Kristin Asdal trained as a historian and is currently professor of Science and Technology Studies (STS) at TIK Centre for Technology, Innovation and Culture at the University of Oslo. She has consistently been working across the social sciences and humanities and published in journals like History and Theory, British Journal of Sociology, Social Studies of Science, Accounting, Organizations and Society, the Journal of Cultural Economy and several interdisciplinary textbooks. Such encounters across disciplines spurred Kristin’s research on practice-oriented document-analysis, her interest in what documents can do, and how to be inventive with document-methods that can work across the humanities and social sciences.

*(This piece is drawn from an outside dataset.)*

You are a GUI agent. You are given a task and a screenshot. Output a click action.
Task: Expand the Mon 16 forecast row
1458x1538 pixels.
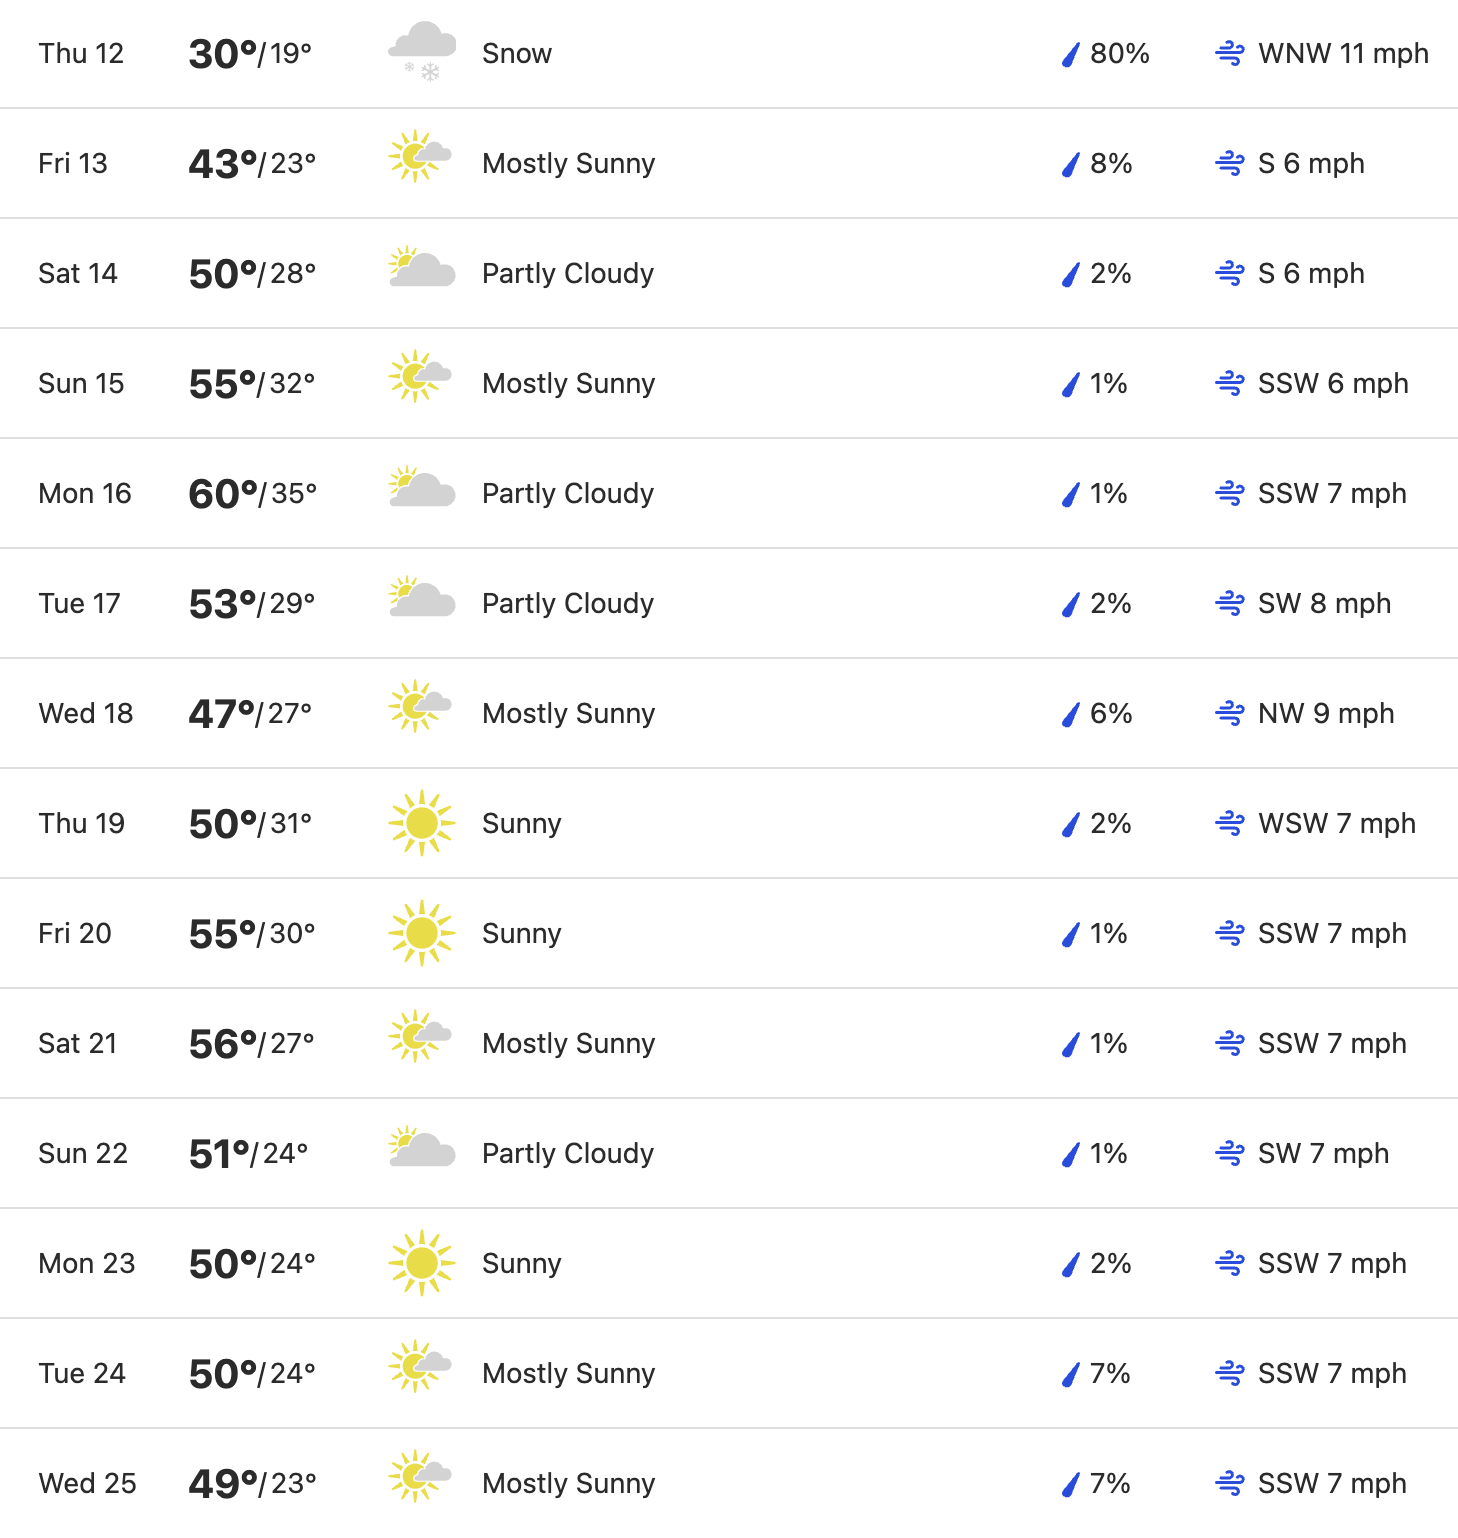pyautogui.click(x=729, y=493)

In her empirical research, Kristin combines the study of politics and administration with an interest in the sociology of knowledge – and she explores how different knowledge practices, most notably natural science and economics, inform political work and issues. She has pursued her analyses in a wide array of areas, such as environmental politics, controversies over whaling, the bioeconomy and the domestication of new species. Her recent comprehensive research-project The Good Economy and the Little Tools of Valuation, funded by the European Research Council, enabled her to further her interest in documents as 'little tools' that may each and one of them be small in size, but which together are key to large machineries and have a huge impact. Doing Document Analysis (SAGE, 2021) is the result of a longstanding cooperation with Hilde Reinertsen on exactly such issues. Kristin is currently working on a monograph with Bård Hobæk on paperwork and democracy in parliamentary procedure.